▶ **提示された抜粋**:
================================
なぜ社債が一瞬で無価値になるようなことが起きたのか。クレディ・スイスは、契約であらかじめ決まっていた条件に沿った対応だと説明します。

どういうことなのか?今回のケースでは、契約上、「AT1債」が無価値になるトリガーが2つありました。

1 株式など損失を吸収する資本が一定の水準を下回った場合。
2 スイス当局が銀行が破綻のおそれがあるとみなしたり、特別な政府支援を行ったりした場合。

今回は、クレディ・スイスを買収したUBSに対して政府保証を行ったことが2つ目のトリガー「特別な政府支援」に該当し、この結果、「AT1債」が無価値とされました。契約に沿った対応だとはいえ、スイス政府の対応は、投資家の間で大きな論議を呼びました。

その要因は2つあります。

1つは、「特別な政府支援」というトリガーがスイス特有のルールで、それが発動する条件が明確でなかったこと。
================================
▶ **資料**:
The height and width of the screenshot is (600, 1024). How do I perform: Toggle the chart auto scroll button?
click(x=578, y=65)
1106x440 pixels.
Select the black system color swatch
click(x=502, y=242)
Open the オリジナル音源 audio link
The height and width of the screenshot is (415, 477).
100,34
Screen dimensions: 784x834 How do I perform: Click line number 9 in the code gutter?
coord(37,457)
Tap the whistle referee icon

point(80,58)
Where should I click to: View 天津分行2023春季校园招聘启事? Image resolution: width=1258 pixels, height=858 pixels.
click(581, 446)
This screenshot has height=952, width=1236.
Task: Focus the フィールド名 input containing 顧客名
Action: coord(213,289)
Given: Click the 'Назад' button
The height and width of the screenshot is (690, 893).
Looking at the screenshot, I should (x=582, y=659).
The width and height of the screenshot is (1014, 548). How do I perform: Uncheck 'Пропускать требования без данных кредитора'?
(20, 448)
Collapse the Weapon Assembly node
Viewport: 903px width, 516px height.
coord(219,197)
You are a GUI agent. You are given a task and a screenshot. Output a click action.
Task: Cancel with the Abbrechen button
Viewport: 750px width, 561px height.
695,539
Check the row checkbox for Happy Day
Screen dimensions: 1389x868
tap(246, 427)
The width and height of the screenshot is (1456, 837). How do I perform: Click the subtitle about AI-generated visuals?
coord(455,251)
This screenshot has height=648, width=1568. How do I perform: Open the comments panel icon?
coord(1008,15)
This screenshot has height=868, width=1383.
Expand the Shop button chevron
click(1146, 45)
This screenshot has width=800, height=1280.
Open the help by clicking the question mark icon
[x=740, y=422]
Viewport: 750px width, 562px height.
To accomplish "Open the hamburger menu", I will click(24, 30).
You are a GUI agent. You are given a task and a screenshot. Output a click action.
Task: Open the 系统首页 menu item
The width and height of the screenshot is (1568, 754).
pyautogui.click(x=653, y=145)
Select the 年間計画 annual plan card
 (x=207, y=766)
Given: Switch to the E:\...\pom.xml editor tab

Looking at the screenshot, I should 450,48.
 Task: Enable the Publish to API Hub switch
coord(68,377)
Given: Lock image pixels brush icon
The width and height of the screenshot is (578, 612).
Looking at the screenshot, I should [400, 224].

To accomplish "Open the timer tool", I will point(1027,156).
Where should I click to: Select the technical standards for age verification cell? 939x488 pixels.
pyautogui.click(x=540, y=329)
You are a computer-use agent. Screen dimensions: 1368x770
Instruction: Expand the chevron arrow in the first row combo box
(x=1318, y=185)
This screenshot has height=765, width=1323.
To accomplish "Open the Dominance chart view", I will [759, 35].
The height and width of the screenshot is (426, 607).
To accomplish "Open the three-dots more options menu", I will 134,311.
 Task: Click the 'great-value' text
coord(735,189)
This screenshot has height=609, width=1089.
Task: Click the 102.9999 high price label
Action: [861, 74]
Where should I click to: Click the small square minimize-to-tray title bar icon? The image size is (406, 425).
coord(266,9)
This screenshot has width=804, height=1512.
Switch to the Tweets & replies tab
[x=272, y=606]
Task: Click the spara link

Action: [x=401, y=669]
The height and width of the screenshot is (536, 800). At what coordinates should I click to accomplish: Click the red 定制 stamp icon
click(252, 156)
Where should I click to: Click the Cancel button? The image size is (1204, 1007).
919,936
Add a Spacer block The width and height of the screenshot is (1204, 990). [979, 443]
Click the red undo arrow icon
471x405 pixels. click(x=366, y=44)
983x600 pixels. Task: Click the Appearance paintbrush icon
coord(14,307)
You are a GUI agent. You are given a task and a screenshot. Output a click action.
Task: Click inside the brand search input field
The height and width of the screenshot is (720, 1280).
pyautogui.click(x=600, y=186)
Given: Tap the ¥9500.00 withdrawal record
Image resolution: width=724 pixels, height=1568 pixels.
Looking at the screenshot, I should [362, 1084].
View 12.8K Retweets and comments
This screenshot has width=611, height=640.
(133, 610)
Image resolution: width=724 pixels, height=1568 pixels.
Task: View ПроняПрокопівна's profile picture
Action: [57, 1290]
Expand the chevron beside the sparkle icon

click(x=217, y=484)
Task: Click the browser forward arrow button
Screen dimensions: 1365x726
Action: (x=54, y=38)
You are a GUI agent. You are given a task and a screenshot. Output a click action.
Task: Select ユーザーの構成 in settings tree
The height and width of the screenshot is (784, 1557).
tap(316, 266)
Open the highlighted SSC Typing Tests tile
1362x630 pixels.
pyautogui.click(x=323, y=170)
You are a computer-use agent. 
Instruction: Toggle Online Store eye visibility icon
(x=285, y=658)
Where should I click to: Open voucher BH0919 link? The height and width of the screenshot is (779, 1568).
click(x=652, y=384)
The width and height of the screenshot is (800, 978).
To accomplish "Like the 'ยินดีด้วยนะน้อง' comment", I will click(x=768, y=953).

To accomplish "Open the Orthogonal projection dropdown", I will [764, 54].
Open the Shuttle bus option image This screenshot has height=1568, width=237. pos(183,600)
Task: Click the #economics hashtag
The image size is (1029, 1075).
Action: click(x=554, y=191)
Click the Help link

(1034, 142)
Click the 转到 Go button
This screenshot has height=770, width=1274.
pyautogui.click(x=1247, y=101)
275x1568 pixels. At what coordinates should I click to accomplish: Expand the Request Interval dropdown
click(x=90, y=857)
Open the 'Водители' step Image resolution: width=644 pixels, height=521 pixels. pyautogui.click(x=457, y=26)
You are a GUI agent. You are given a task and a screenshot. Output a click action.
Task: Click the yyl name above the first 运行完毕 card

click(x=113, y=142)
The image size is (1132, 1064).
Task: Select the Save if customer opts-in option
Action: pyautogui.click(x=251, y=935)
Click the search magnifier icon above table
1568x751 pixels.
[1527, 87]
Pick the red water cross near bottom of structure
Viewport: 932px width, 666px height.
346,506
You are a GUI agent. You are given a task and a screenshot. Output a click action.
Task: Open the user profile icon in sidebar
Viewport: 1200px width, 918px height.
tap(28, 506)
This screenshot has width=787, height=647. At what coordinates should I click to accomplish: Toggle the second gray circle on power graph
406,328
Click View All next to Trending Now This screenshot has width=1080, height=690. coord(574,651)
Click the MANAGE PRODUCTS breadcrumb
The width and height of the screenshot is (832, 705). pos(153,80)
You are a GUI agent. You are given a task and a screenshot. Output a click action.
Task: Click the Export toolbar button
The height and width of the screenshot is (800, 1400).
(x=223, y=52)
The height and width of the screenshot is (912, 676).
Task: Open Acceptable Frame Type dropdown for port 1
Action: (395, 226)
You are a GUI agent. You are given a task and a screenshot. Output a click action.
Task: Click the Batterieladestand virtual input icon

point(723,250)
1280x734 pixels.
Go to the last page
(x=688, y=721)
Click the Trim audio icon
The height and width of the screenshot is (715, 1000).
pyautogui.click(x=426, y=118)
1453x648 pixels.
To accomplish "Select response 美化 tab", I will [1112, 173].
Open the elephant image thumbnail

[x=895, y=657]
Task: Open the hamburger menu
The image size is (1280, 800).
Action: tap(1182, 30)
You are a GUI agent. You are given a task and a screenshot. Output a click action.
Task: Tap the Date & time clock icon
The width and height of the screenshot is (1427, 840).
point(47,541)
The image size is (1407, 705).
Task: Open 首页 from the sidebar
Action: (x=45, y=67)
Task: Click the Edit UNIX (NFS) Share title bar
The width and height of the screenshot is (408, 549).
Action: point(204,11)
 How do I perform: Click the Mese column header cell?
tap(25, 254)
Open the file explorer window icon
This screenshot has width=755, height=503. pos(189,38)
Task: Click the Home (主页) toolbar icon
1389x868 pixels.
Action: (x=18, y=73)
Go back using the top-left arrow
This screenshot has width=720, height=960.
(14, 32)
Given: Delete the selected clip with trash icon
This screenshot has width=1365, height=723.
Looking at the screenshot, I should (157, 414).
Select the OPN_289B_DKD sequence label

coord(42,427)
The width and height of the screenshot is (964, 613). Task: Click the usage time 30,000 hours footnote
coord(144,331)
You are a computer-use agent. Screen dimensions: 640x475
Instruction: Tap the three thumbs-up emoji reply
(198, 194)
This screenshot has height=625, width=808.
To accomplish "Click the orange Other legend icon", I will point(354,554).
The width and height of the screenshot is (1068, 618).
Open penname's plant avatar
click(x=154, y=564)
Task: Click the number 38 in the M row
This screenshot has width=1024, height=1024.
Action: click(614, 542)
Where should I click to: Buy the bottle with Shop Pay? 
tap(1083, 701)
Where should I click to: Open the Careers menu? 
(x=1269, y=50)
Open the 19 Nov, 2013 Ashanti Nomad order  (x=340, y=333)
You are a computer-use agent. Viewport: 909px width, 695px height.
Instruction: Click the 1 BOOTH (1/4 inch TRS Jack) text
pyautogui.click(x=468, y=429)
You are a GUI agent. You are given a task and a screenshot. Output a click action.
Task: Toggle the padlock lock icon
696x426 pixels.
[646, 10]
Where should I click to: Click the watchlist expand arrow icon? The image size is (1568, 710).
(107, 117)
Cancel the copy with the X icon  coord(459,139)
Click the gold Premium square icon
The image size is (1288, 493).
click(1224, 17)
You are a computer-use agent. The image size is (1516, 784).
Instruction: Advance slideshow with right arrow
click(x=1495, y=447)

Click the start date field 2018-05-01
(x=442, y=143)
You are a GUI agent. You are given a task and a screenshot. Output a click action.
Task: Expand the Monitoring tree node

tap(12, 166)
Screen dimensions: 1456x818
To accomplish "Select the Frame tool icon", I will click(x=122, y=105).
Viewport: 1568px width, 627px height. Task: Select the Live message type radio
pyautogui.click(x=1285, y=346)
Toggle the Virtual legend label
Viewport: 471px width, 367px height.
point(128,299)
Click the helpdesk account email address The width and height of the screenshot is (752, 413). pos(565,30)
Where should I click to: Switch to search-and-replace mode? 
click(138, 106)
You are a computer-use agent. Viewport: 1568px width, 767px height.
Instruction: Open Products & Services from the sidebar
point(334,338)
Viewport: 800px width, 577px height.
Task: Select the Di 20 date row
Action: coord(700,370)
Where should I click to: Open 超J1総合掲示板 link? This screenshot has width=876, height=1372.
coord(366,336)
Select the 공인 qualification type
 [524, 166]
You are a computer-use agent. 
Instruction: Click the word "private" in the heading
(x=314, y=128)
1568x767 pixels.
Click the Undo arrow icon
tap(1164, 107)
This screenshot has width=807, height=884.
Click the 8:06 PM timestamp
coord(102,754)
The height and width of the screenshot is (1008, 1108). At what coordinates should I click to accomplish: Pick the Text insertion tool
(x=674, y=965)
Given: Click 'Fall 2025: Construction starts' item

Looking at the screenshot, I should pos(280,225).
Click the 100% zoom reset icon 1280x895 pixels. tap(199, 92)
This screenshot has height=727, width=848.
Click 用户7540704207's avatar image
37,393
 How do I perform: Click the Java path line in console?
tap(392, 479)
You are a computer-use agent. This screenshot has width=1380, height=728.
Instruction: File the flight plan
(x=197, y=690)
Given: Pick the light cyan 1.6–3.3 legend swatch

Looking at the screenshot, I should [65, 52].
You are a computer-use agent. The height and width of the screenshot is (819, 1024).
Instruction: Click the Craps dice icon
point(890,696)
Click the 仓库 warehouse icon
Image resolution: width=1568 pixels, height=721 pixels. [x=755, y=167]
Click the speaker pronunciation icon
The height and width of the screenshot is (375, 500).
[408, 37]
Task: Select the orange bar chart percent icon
================================
▶ **指示と条件**:
AT1債が無価値とされた件についての文章を、最後の文に続けて書き進めること。

▶ **回答**:
2つ目は、通常の破綻時であれば先に価値を失うはずの株式より先に「AT1債」が無価値となるという「弁済順位の逆転」が起きたことです。

日本で“トリガー”発動の可能性は?

それでは、日本でもスイスで起きたような「特別な政府支援」のトリガーが発動することはあるのか。

日本でもメガバンク3行が「永久劣後債」という名前でAT1債を発行し、およそ3兆円の残高があります。

鈴木金融担当大臣は、3月28日の参議院予算委員会の質疑の中で、日本では「特別な政府支援」のトリガーが発動して「AT1債」が無価値となるということはないという認識を示しました。
鈴木金融担当大臣
「クレディ・スイスのAT1債には、特別な公的支援がある場合に、元本が削減される旨の特約があって、今回のスイス当局による一連の措置は、この特約に基づき銀行の国家的顧客や金融システムの安定のために行われた。そうした特約は、日本の金融機関の発行するAT1債にはないと承知をしていて、一般に公的支援が行われることにより、元本が削減されることはない」

次に「弁済順位の逆転」は起こりうるのか。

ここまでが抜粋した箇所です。